Jaime Katz, who covers all three companies as an equity analyst at Morningstar, told me she thinks executives were spooked by last year’s boycott of Bud Light, after a collaboration with a transgender influencer led to a sharp drop in sales of beer.

“I think they’re aware that America is very divided right now,” Katz told me of executives restructuring their stances on DEI. “The goal was to say: these are our constituents and this is where we’re going to invest.”

Research on how the initial implementation of corporate DEI programs affected stock prices is mixed. A study published last year by researchers in Hong Kong and California concluded that DEI commitments boosted manufacturing companies’ stock prices in the days immediately before and after the announcement. (At tech companies, by contrast, the researchers found that such announcements tended to backfire. In industries that employ “knowledge workers,” the paper suggested, “investors may interpret a high-tech firm’s DEI commitment as a strategy to recruit and promote less-skilled workers.”)

Line chart of % of large companies with DEI incentives showing that DEI incentives in executive compensation packages peaked in 2022

3. Many Americans continue to support DEI

Six in ten Americans still approve of DEI programs, study finds recent survey from the Washington Post and Ipsos.

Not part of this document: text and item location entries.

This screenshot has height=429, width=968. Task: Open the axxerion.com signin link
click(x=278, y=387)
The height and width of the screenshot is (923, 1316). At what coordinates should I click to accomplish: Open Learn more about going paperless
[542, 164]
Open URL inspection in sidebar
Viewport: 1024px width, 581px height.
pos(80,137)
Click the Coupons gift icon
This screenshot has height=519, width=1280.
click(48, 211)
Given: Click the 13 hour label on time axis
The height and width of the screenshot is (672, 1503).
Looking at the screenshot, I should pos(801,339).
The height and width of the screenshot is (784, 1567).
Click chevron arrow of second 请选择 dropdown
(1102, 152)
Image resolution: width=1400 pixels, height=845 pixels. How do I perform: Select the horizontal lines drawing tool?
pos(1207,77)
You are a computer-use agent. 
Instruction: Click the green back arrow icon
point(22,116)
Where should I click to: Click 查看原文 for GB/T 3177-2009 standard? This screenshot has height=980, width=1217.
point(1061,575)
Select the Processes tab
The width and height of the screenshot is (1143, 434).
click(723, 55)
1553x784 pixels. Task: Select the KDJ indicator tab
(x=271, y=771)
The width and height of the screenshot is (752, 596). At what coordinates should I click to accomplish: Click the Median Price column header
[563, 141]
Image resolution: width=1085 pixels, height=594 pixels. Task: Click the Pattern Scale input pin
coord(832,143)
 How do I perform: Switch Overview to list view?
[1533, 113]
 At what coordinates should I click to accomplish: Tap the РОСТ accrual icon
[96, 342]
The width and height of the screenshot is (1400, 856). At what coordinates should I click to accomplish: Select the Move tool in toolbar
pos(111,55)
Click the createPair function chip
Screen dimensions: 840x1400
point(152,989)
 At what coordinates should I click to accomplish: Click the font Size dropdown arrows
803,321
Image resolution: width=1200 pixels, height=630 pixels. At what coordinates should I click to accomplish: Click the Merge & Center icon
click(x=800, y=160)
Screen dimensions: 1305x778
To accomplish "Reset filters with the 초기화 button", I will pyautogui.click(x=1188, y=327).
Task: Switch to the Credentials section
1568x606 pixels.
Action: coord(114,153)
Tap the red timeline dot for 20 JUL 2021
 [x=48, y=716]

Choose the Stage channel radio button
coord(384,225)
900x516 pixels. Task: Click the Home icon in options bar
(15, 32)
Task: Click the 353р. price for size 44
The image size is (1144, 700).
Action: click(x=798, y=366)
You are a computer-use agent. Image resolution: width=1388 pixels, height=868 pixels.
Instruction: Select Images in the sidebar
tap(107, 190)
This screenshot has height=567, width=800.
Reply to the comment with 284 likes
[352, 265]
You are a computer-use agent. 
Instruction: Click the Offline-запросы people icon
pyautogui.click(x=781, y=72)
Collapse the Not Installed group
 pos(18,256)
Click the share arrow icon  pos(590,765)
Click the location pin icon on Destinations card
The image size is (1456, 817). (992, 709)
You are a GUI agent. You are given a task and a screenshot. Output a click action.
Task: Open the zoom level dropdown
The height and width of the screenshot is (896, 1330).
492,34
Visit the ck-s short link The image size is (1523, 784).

So as companies try to avoid boycotts from a conservative “silent majority,” as Starbucks calls its supporters, they could risk losing some customers.

John Boyd, president of the National Black Farmers Association, has been a vocal critic of Tractor Supply’s decision to end its DEI policy, which he views as an implicit admission that Black farmers are not an important customer base for the company.

“Tractor Supply has basically said they’re going to focus on white farmers,” Boyd told me in an interview. “We see it as them not wanting to do business with black farmers. If they want to show us something different, put out a statement saying, ‘We want your business. We value you as a customer.’ They won’t say that.”

Boyd founded the NBFA in the 1990s to combat racism faced by black farmers seeking loans from the U.S. Department of Agriculture. He said he faced discrimination from a local loan officer who referred to him with racial epithets.

“I am shocked by [Tractor Supply] “They’re removing their DEI policy because some blogger posted some nonsense,” Boyd added. “What that says is how far we’ve gone backwards in race relations in this country.”